No, it wasn't because our joint hearing is shot, though it is headed in that direction. Instead, the kids behind us just would not shut up. We got there about 15 minutes before the show started, and that left us with a choice of seats in the upper third of the auditorium. Little did I know that that is where all of the middle school children sit.

And that's when we became our parents. It's not a role that I enjoy playing. But play it I did.

Ears did have something to do with it. When you get older, your ears, even if they haven't been abused at rock concerts like mine, are not as good at distinguishing between noises coming from different sources. When you can't hear something that you think you should be able to hear, it makes you feel anxious and isolated.

So we became our parents in two ways: 1) we turned around and asked the children to be quiet and 2) previous to that occurrence, the wife looked repeatedly at her husband with the expectation that he would be the one to take care of it. Nevermind that the wife in question is a litigator who spends her days (and nights, debriefing) in confrontation and conflict, while said husband has established himself in his school in a very comfortable "good cop" role.

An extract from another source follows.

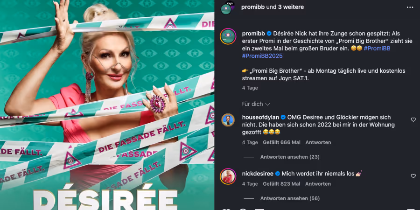
Task: Click the verified badge next to houseofdylan
Action: coord(283,117)
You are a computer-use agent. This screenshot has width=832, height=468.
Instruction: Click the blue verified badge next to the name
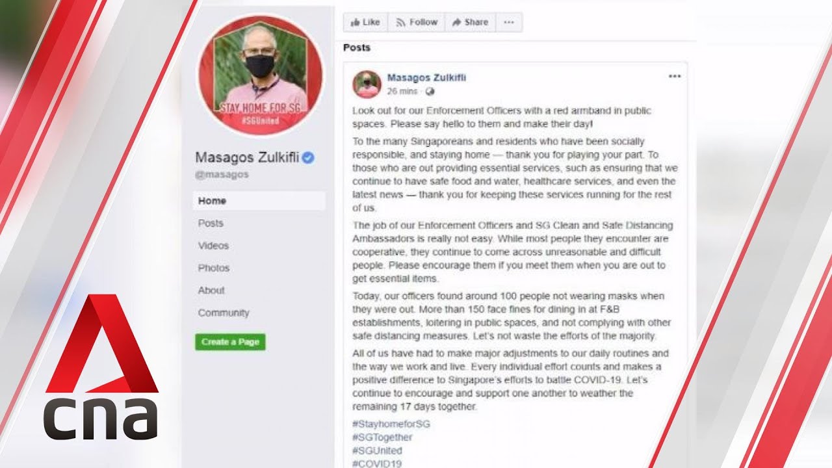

The husband-wife interplay built until after the second performance. The wife kept looking at the husband--when was he finally going to do something about the incessant talking going on behind them? And so, yet another example of the greatest motivator of man since time began kicked in--the gaze of wife drove husband to act. So the husband turned around, tapped the knee of a boy from his school in lieu of the many chattering girls surrounding (thus keeping this as a social agreement among men) and said, "You're not going to talk non-stop the whole time, are you?"

You'd have thought I reached above his head and pulled the string attached to the lightbulb above it, so shocked was he to have to embrace the idea that he was making too much noise. And he did stop talking. Sort of. For awhile. And not nearly as much.

Me, sensitive to children's issues as part of my life for the past 27 years, immediately flashing back to a moment in my own middle school when our French teacher had the very bad idea of taking all of us to an evening performance of Le Bourgeois Gentilhomme, a well-known Moliere play that not only had we not read in English but that, as middle schoolers, did not even begin to be able to comprehend in French. So we were antsy and crammed into tight seats and chatty and fidgety and when my friend Mark, sitting next to me, decided to put his right foot up on his left knee for a change of position, I was having none of any invasion into my space, and so I shoved his foot, causing it to kick the woman in front of him in the head. That she only turned around and let us have it but didn't go get the manager and never told our French teacher is one of the great miracles of my life.

And I also glanced over at my daughter and her friends, several seats and a couple of rows below us, and noticed that every time I checked, they also were talking pretty much non-stop.

My male friend behind me wasn't having much luck either. Chastened by me, he had really toned down his talking, but that had had no affect on all of the girls surrounding him that he was trying to navigate, and so perhaps he sat there, mostly miserably or using sign language, while they continued with the multitude of things that needed to be said while one performer after another took the stage. I didn't have any intention of telling him that it was not going to get any easier, that navigation.

Until intermission.

One of the beauties of marriage, cultivated over years together, is that without having said a word, without have expressed a discontent or sulked silently, both of you stand up at intermission and know that you have had enough and that you are leaving. So it was with us. We were not angry or upset; we had just had enough.

We drifted slowly, without apparent sense of purpose, toward the door. And, I suppose, that is a bit of our parents, too, that realization that no social outing is all that important, that it's just as comforting and satisfying to smile your goodbyes and walk out the door towards something else. Whatever happened that we had missed, we would hear about it. That would be enough.